What are Exploratory Data Analysis tools and what do I do with them?
Exploratory Data Analysis tools (EDA) are a diverse mix of tools that are mainly used to explore data, to find trends, exception, rules, correlation and other statistical feedback. These tools are something fairly technical (R | SPSS) or the fairly visual (Visual Intelligence | Tableau Software) stack.
As a designer, I sometimes am confronted with finding the best way to represent a certain metric.

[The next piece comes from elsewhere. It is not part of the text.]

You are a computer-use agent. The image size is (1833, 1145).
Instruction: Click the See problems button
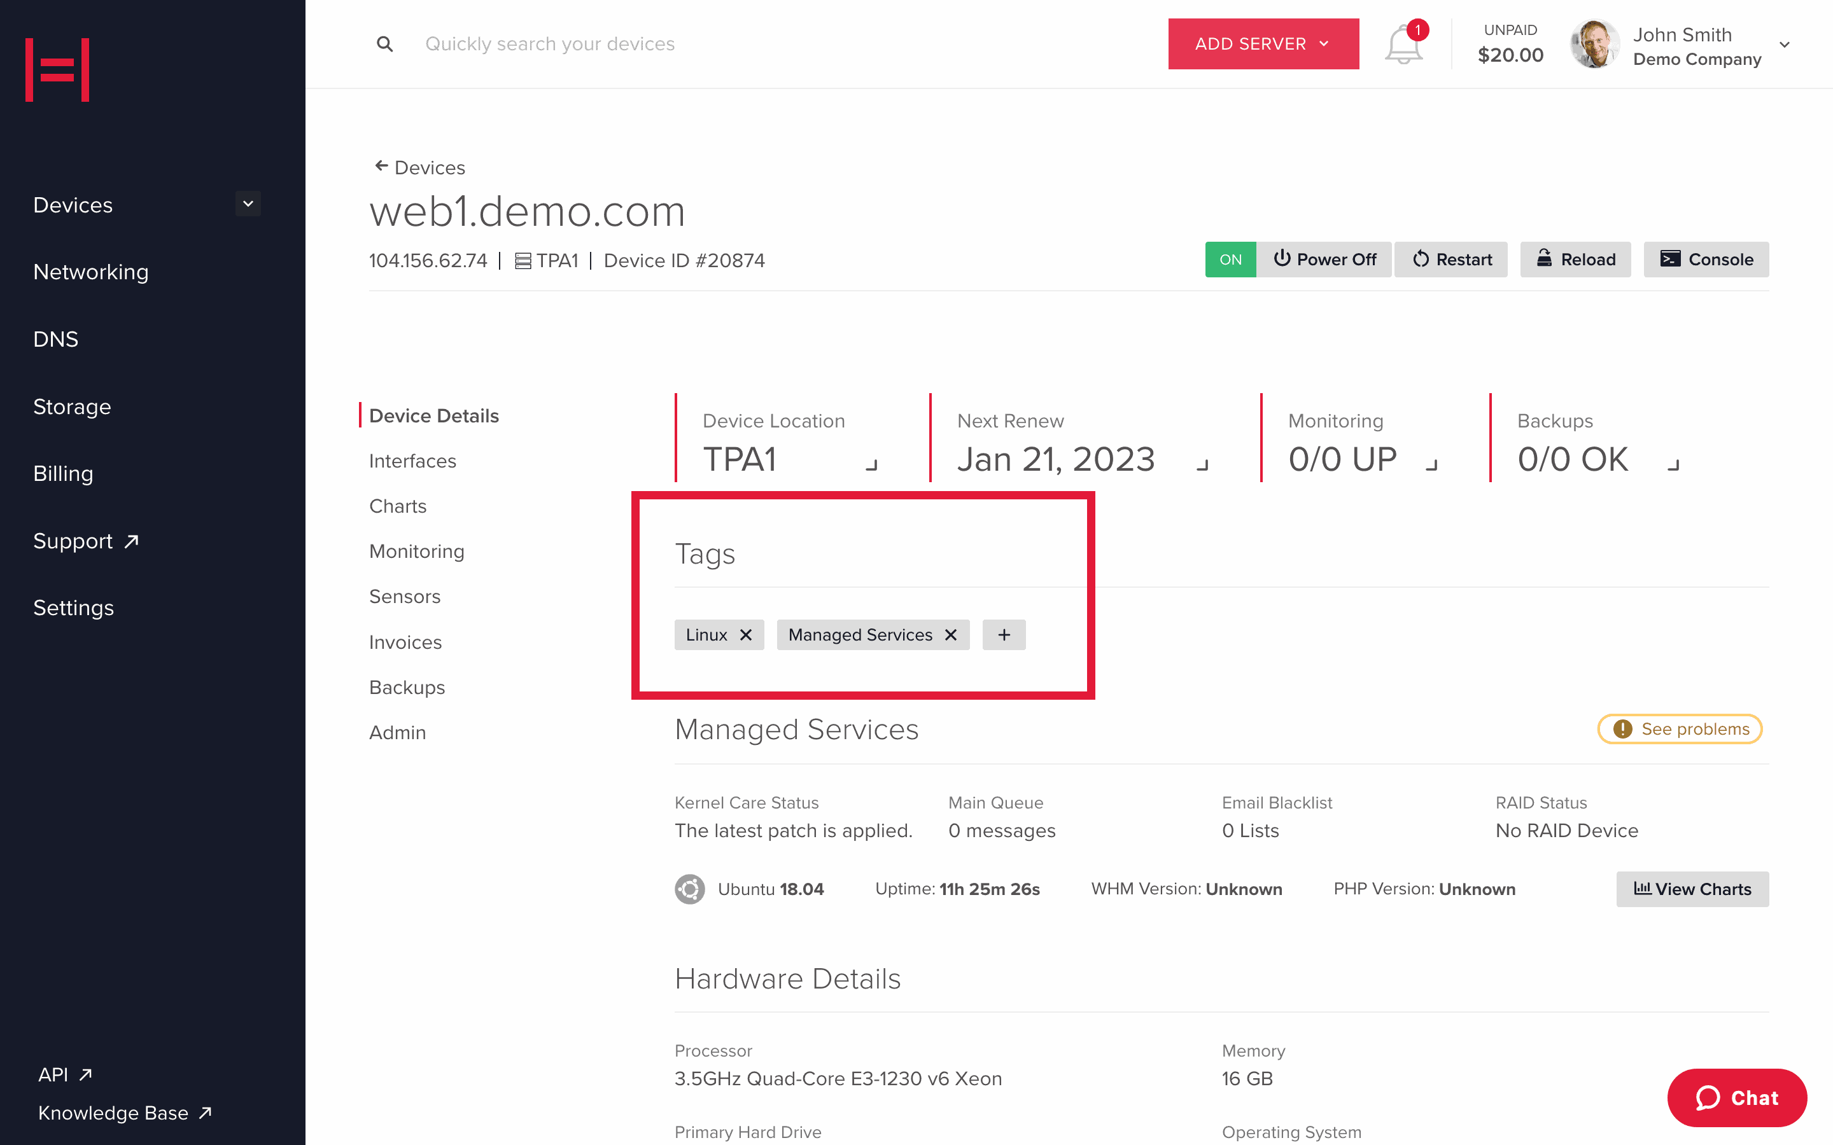tap(1683, 728)
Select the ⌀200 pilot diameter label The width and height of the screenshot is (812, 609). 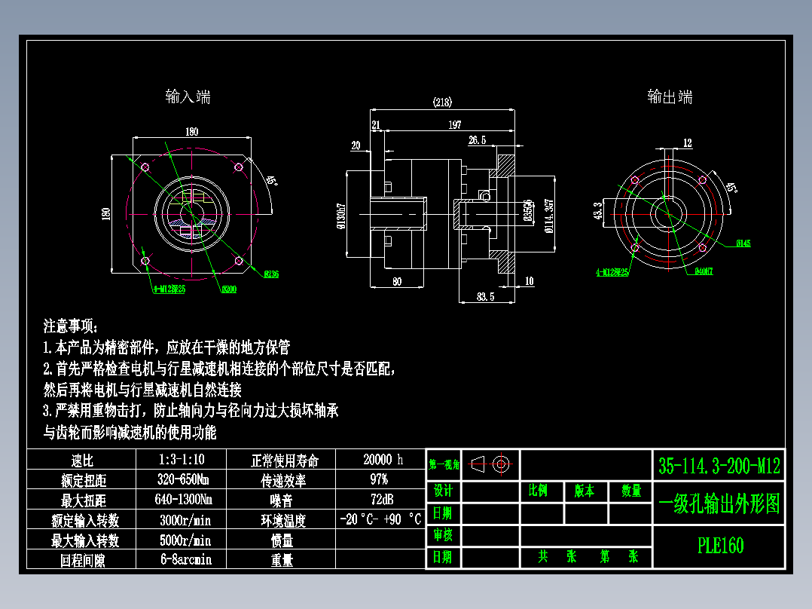coord(228,288)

Touching on Data Science, which is an up and coming field just being recognized on its own, using EDA tools are great accelerators to find those relationships and test visual representations. I especially like the more visual tools since they provide great visual feedback and are easy to publish to the business users for comment and annotations.
How to start?
There are many methods to use but I strongly recommend the work of Stephen Few, more specifically his whitepaper on getting acquainted with data sets.
In his book, Now you See It, you can see some basic ways that a user interacts with the information:
- Time Serie Analysis
- Part To Whole / Ranking Analysis
- Deviation Analysis
- Distribution Analysis
- Correlation Analysis
- Multivariate Analysis
Some graphs are more suited to a method than others. If the user can explain the way he or she plans to use the information, this can then be used to choose the proper representation.
For example, Multivariate Analysis can be successfully used with a dual axis scatterplot, and further enhanced with a time animation, the like of which Hans’ Rosling has done with gapminder.
Let’s face it, 90% of the time, the level of analysis required to successfully represent a metric in a dashboard will not require a PhD in Statistical analysis. EDA tools can and should be used by dashboard designers as a way to mold and massage the information into a pleasing and intuitive form.